Five civilians receive recognition for helping rescue potential drowning victims over the past season.

The Town of Southampton Police issued Public Service Awards to five individuals they say did nothing short of save four lives on two separate occasions over the warm weather months.

The awards went to Captain Lester Trafford, of the Shinnecock/Moriches Sea Tow and Mark Omara, Tom Miqueli, Walter Schutz and Susan McDonough, private boaters who helped save the lives of three men in a capsized canoe in Tiana Bay in September. Earlier this year, in May, Captain Trafford plucked a man who was thrown overboard by rough seas in the Shinnecock Inlet.

In a small ceremony held this morning at the Town of Southampton Police Headquarters in Hampton Bays, Lieutenant Michael Zarro said he was one of the first to arrive at one of the calls and that for a certainty the victim would have drowned had civilian efforts not intervened.

On May 12, at around 2 p.m., Captain Trafford responded to a capsized fishing boat in the Shinnecock Inlet, which at the time was reporting 4-to-10-foot swells. Despite the danger to himself and his vessel, police said Trafford navigated through the swells and rescued one of the occupants of the vessel, later identified as 45-year-old Scott Finne, who had been thrown overboard. Finne made a full recovery. Sadly, his 85-year-old captain, Stian Stiansen, was killed.

Then, on Sep. 5 at around 8:30 a.m. Susan McDonough was near the Hampton Arms Resort on Tiana Bay when she noticed a canoe had capsized and three men were flailing in the water. McDonough said she immediately grabbed her kayak and began to row out to the men with a life jacket. When she got there she noticed one man was swimming to shore while the other was clinging to the capsized boat. The third man, however, was struggling to stay above water and growing weaker.

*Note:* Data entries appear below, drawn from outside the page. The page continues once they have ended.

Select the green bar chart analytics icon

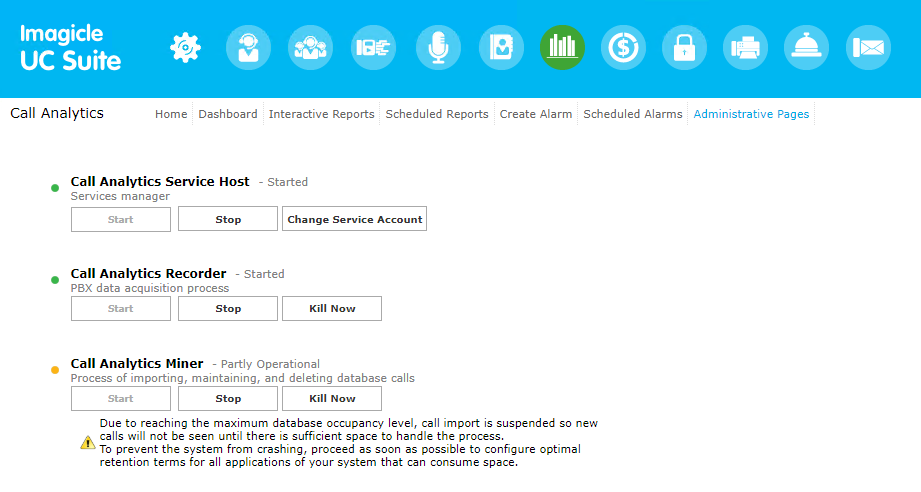click(x=562, y=47)
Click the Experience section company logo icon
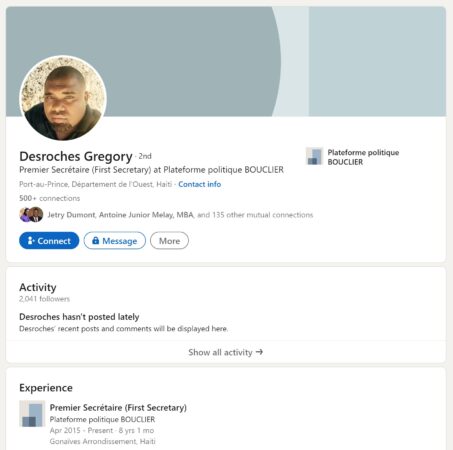Screen dimensions: 453x450 point(32,414)
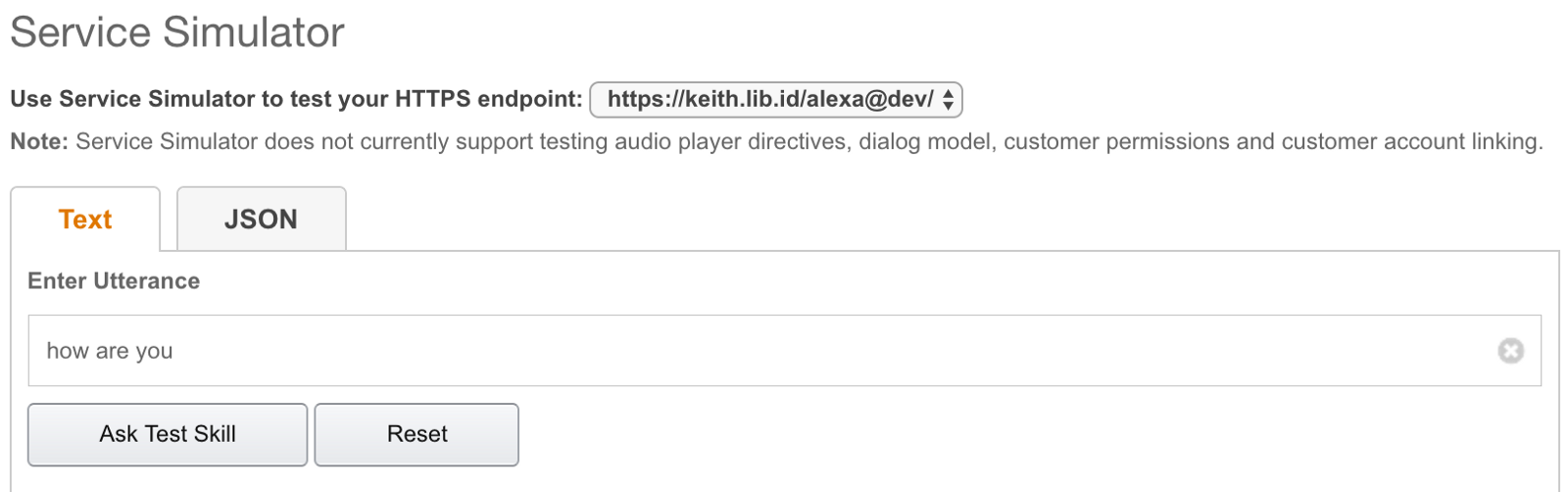The width and height of the screenshot is (1568, 492).
Task: Click the Reset button
Action: click(416, 434)
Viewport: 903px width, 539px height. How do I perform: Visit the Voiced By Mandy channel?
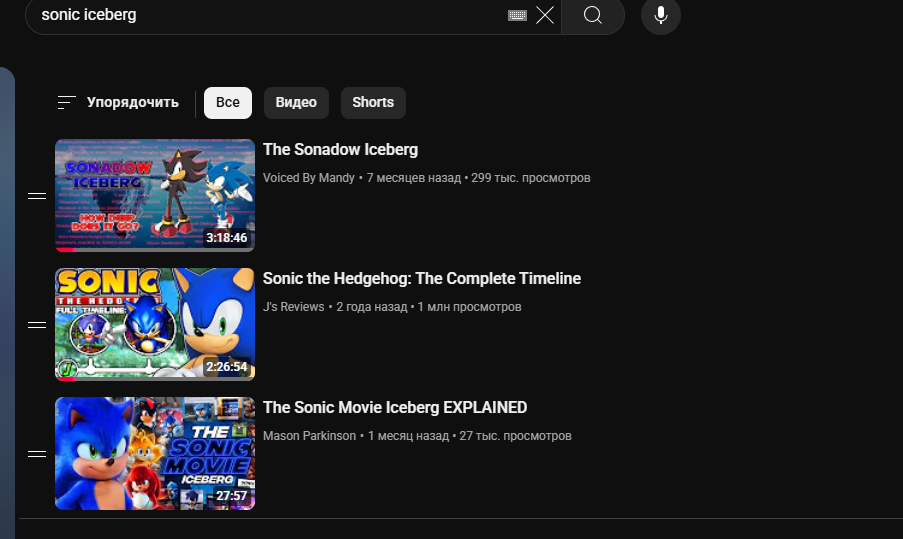(308, 178)
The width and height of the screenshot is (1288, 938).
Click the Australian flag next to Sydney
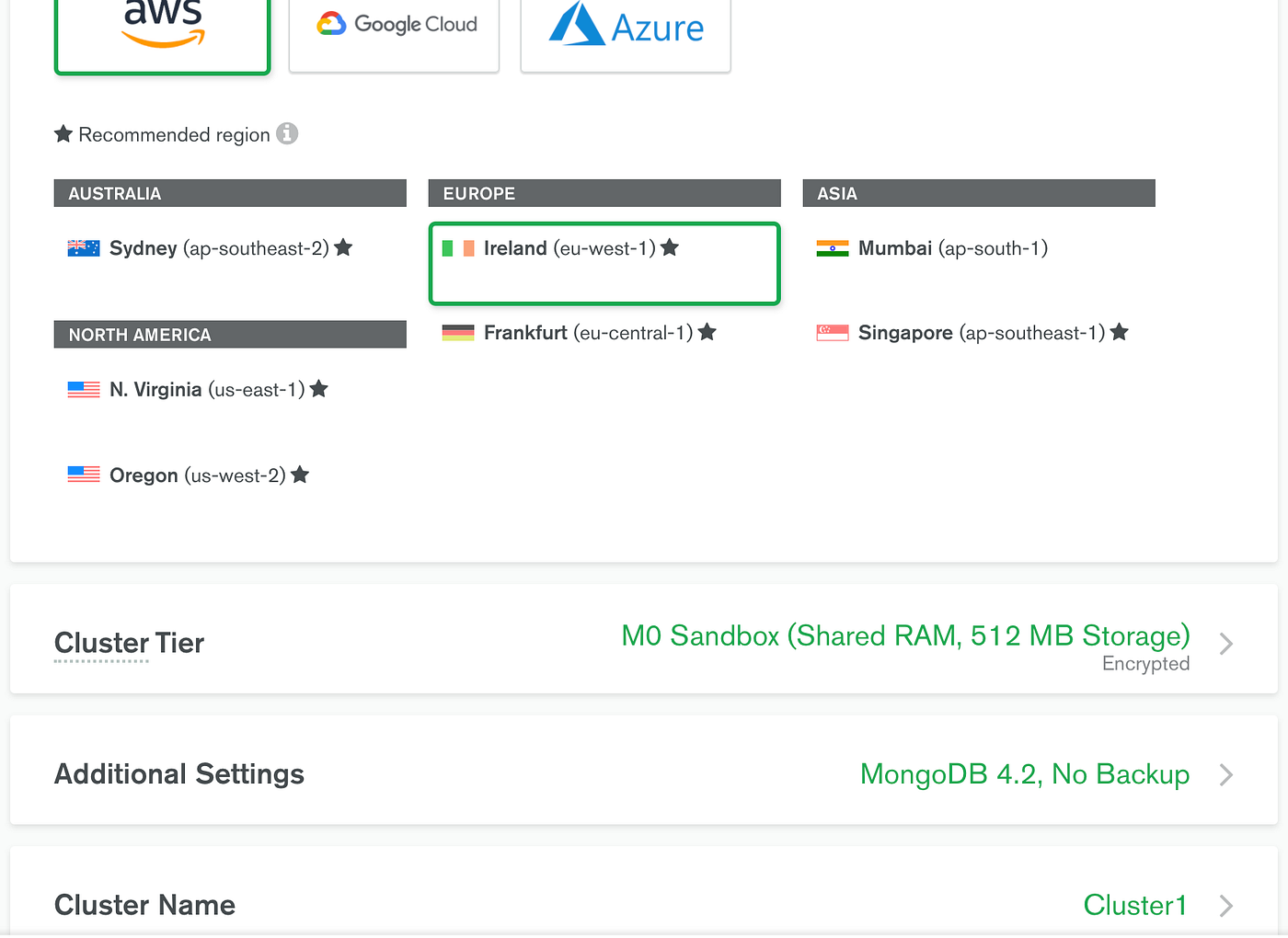(83, 246)
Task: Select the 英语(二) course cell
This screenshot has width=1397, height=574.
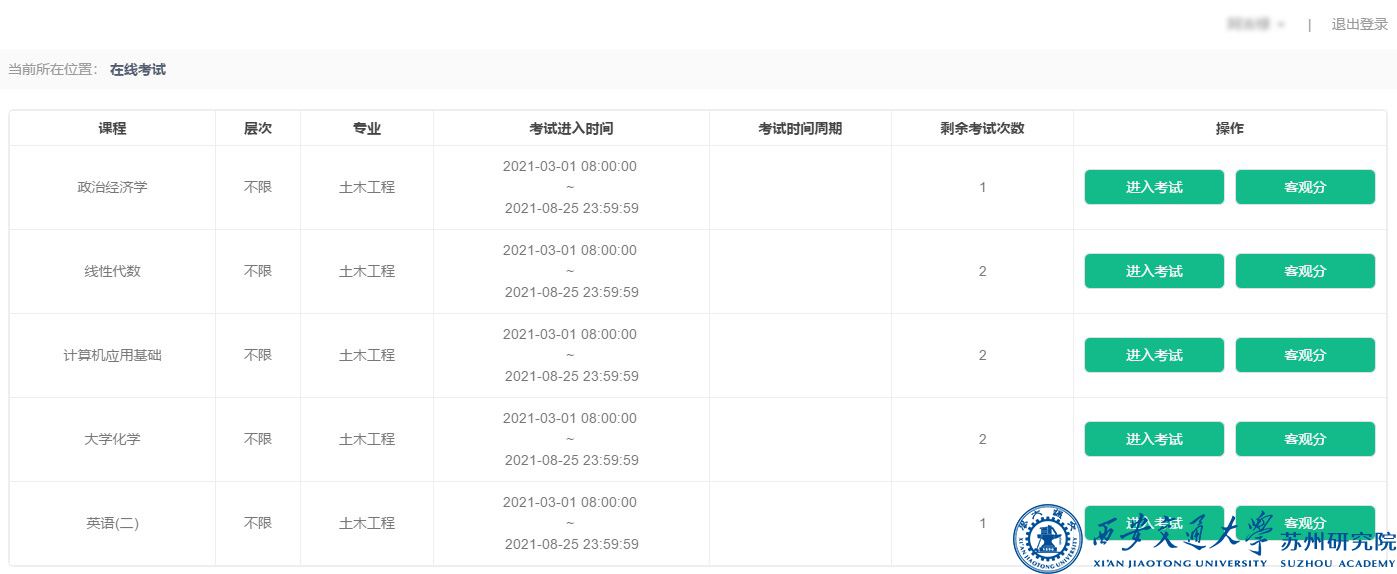Action: tap(112, 523)
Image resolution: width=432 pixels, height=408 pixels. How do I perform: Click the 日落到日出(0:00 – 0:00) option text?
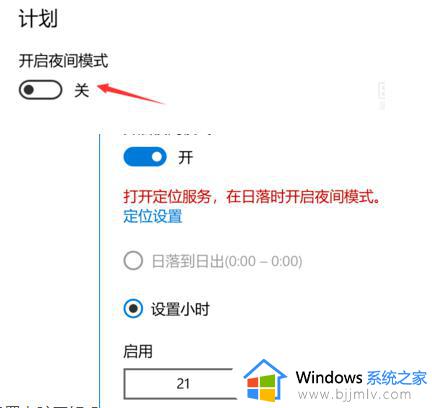227,261
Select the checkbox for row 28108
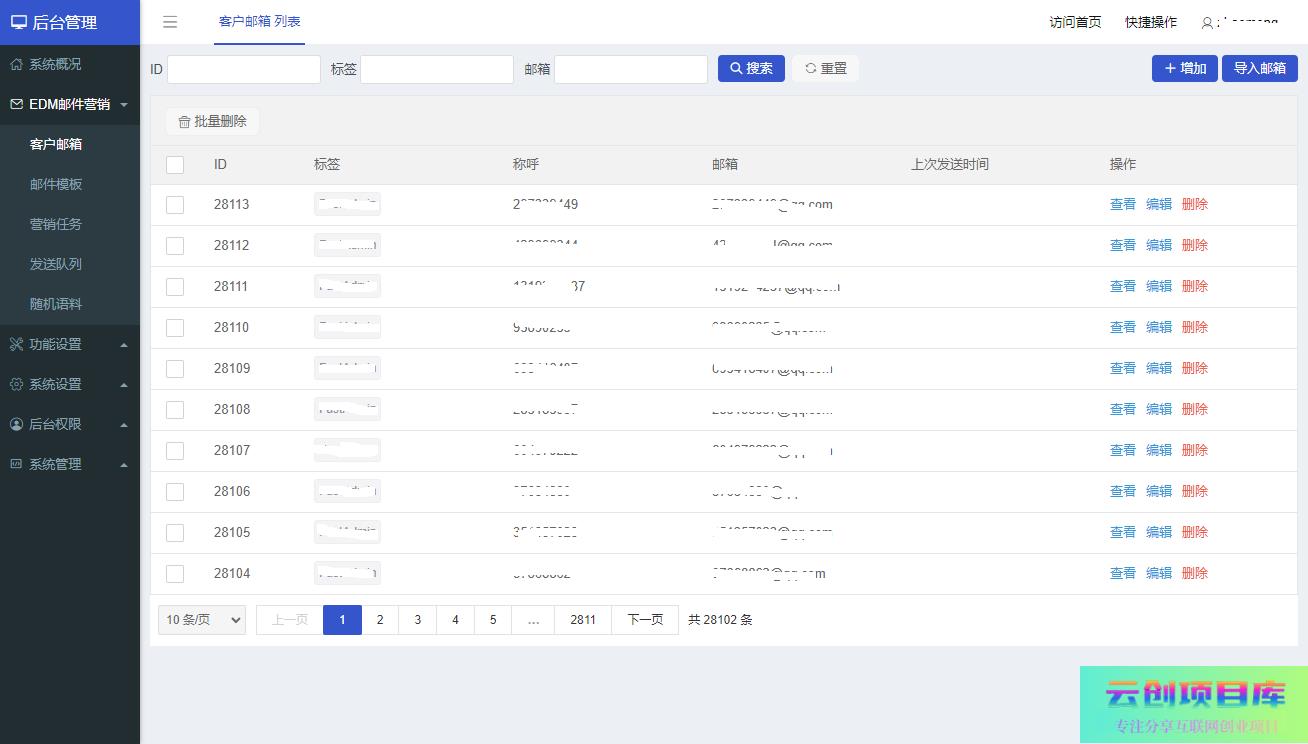 coord(175,410)
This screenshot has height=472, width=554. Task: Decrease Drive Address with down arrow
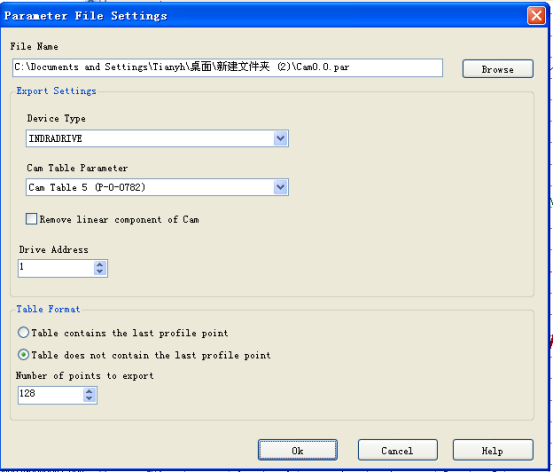coord(100,271)
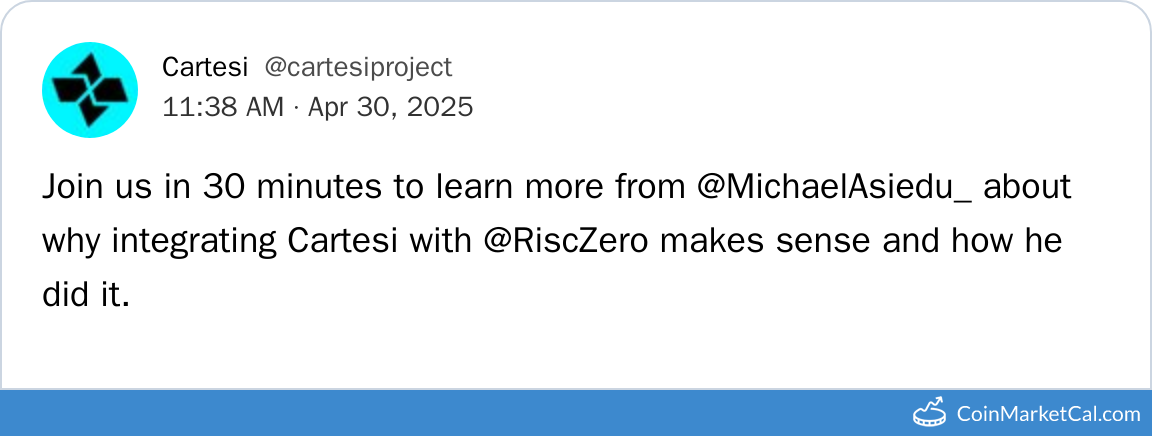Visit the CoinMarketCal.com watermark text
Viewport: 1152px width, 436px height.
click(x=1048, y=413)
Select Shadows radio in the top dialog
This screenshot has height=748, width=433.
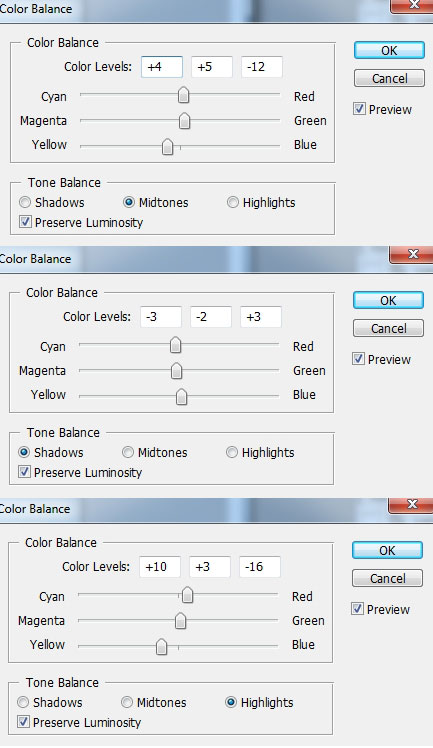(x=25, y=202)
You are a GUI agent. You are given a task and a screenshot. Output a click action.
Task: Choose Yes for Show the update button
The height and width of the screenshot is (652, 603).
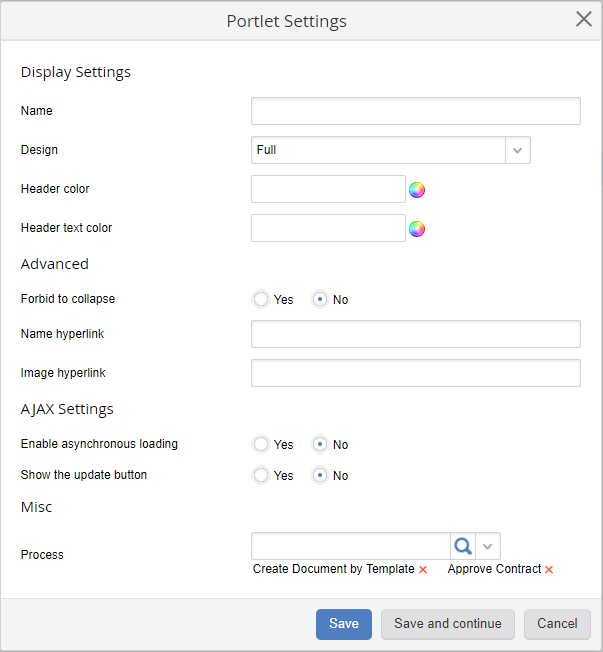(261, 475)
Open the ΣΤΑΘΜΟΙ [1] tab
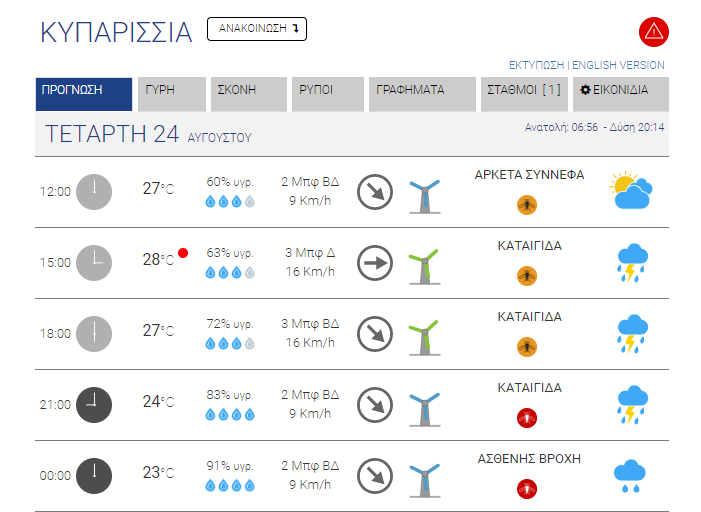 point(524,94)
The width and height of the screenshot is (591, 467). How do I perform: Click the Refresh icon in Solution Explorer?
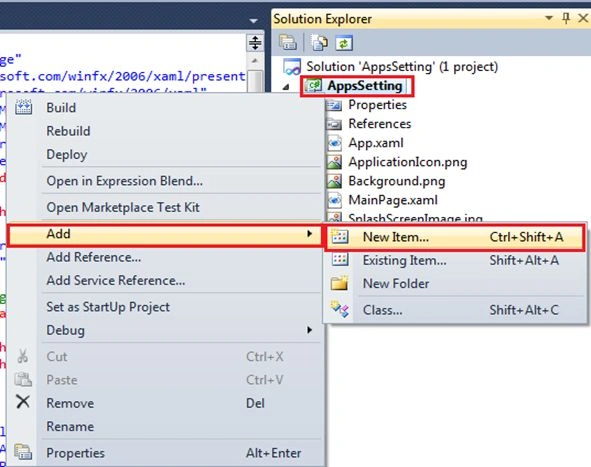tap(344, 43)
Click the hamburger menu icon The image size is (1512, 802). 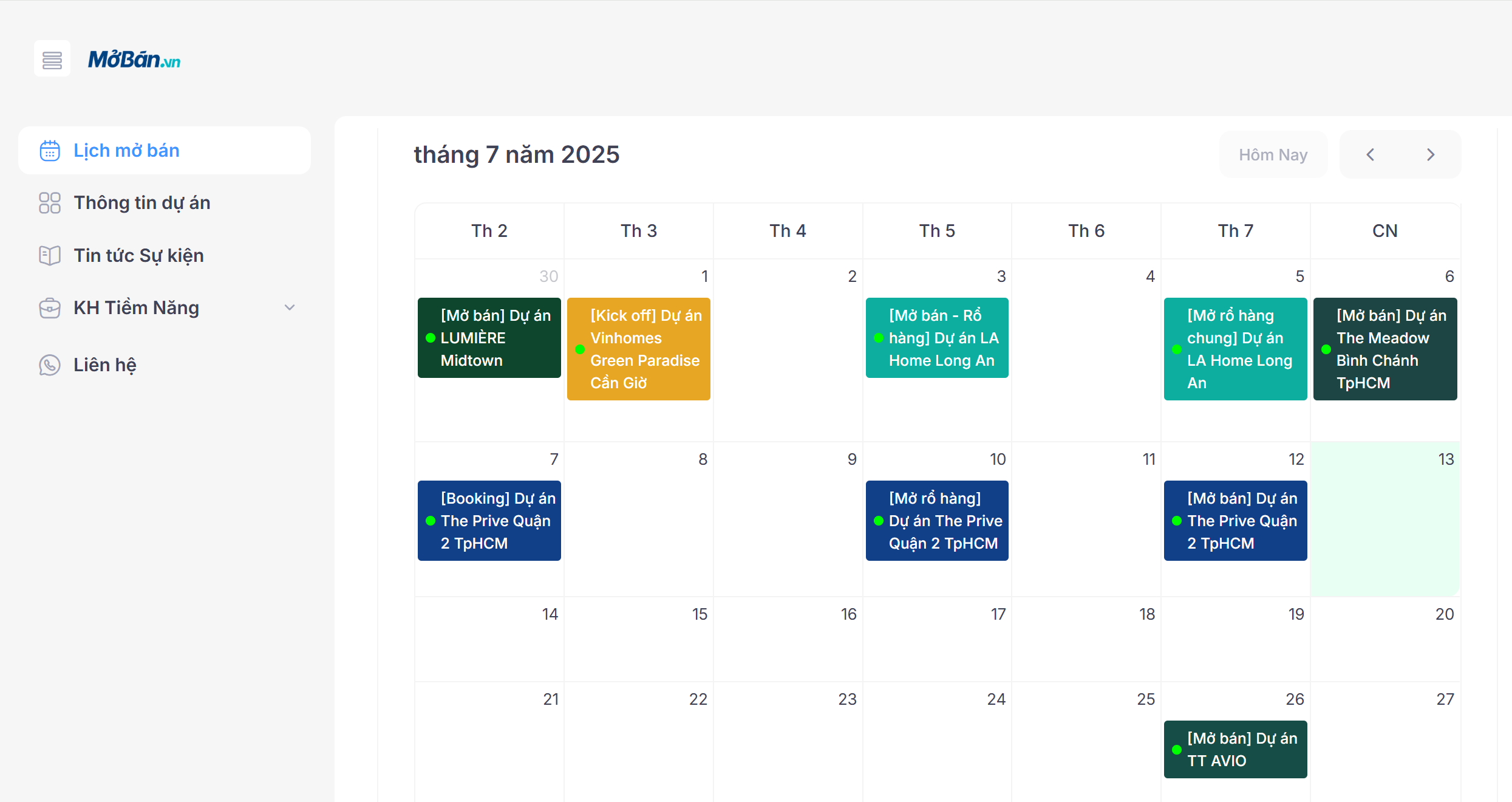tap(52, 60)
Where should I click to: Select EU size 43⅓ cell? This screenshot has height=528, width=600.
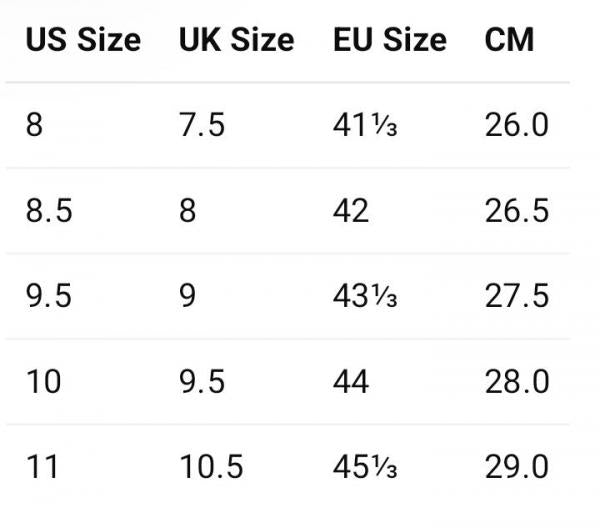(x=365, y=296)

She tossed the life jacket to the drowning man and then flagged down Omara, Miqueli and Schutz who were fishing on the bay in a private vessel. The three men boarded the nearly unconscious man and got him to shore where he did eventually lose consciousness. Hampton Bays EMS and Southampton Town Police worked to revive the man while Southampton Bay Constable retrieved the other two men. All three men were sent to Southampton Hospital where they were treated and released.

“I just happened to be out here because school was out for Rosh Hashanah,” said McDonough, a Math teacher in the Farmingdale School District. “If I hadn’t happened to be out there that day he would have never made it.”

Omara and Schutz were unable to attend the ceremony. The Public Service Award recognizes a civilian’s “outstanding contribution to the Southampton Town Police Department and to the Town of Southampton,” the citation reads. “The dedication you have displayed reflects an unselfish devotion to the highest ideals of community service and a sincere interest in the betterment of this community.”